Thanks for all the help


Solution

  • There are a few Fortran things you can do to improve on @dreamcrash' excellent answer:

    • Fortran is column-major, so you want to iterate over left-most indices in inner loops, not right-most indices. So you should probably transpose xx, so it's a 3*pppp array indexed as xx(c1,q) rather than a pppp*3 array indexed as xx(q,c1).

    • You probably want to use whole-array operations rather than single-element operations, as these have a better chance of being vectorised.

    • You can store the result of dist<0.0001 rather than dist.

    • You can replace the if (i>10)... with a min statement, which will be branchless and so likely run faster.

    So the code would look something like:

    do q=1,pppp        
      do j=1,pppp
        vect = xx(:,q)-xx(:,j)
        within_tolerance(j, q) = dot_product(vect, vect) < 1.0e-8
      enddo
    enddo
    
    do q=1,pppp
      i=0    
      do j=1,pppp
        if (within_tolerance(j, q)) then
          i = min(i+1, 10)
          caravec(q,i)=j
        endif
      enddo
    enddo
    

    You may also want to transpose caravec, but this will depend on how it is used elsewhere.

    An XY problem solution

    If this is the bottleneck of your code, you might want to look into voxel-based methods for finding nearest-neighbours within sets of vectors.
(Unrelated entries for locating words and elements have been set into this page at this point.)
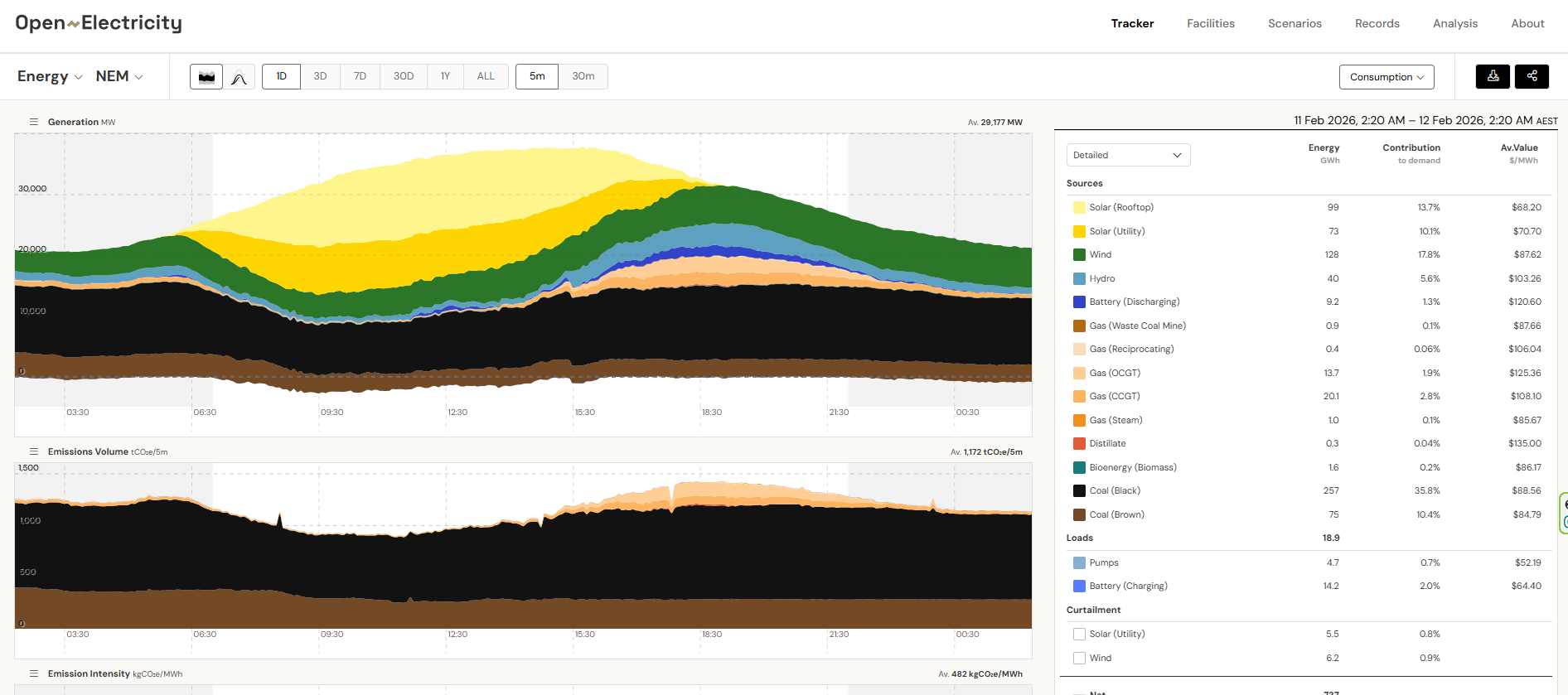Open the Consumption selector button

tap(1386, 77)
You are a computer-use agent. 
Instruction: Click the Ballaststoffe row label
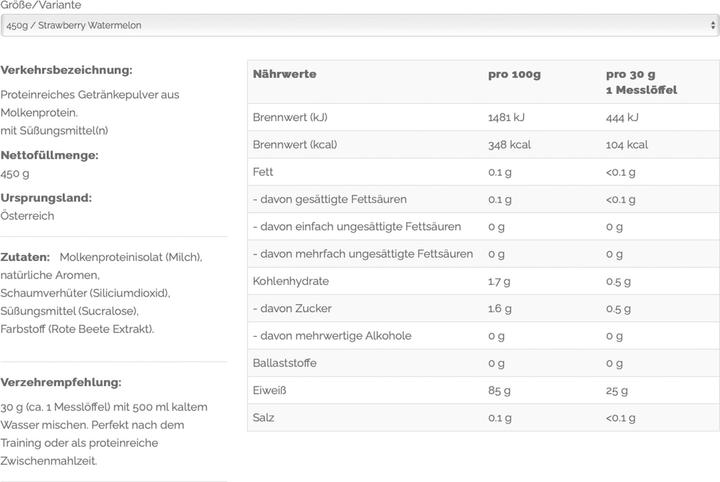pos(285,363)
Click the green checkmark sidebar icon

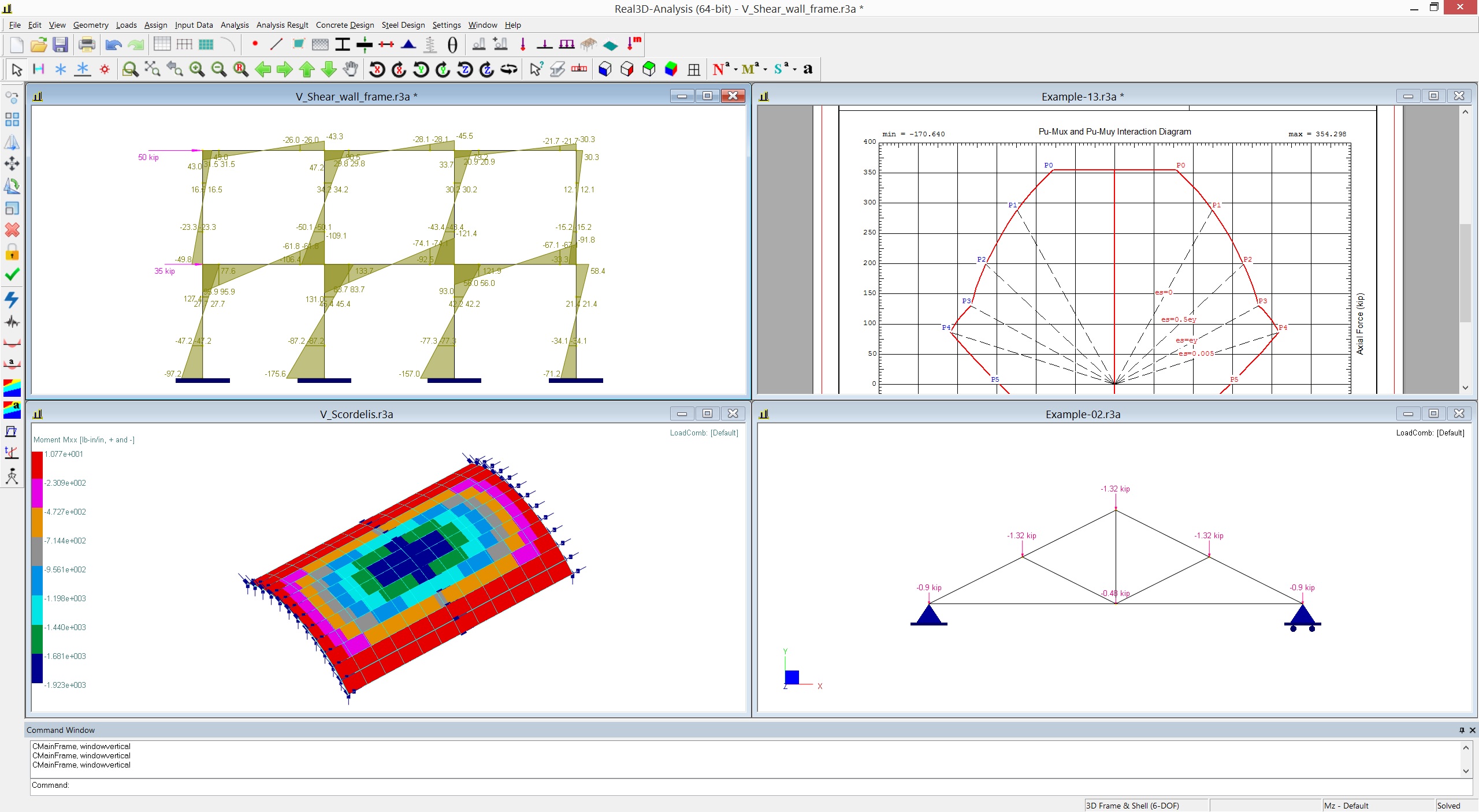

A quick google brings up e.g. this.

    Voxel methods remove the need for the double loop over q and j, which can potentially let you do these kinds of comparisons much faster.

    On the other hand, voxel methods are quite complicated, and I don't think they're appropriate for all circumstances (e.g. if you have very dense regions of points and very sparse regions of points then I think a voxel method would struggle).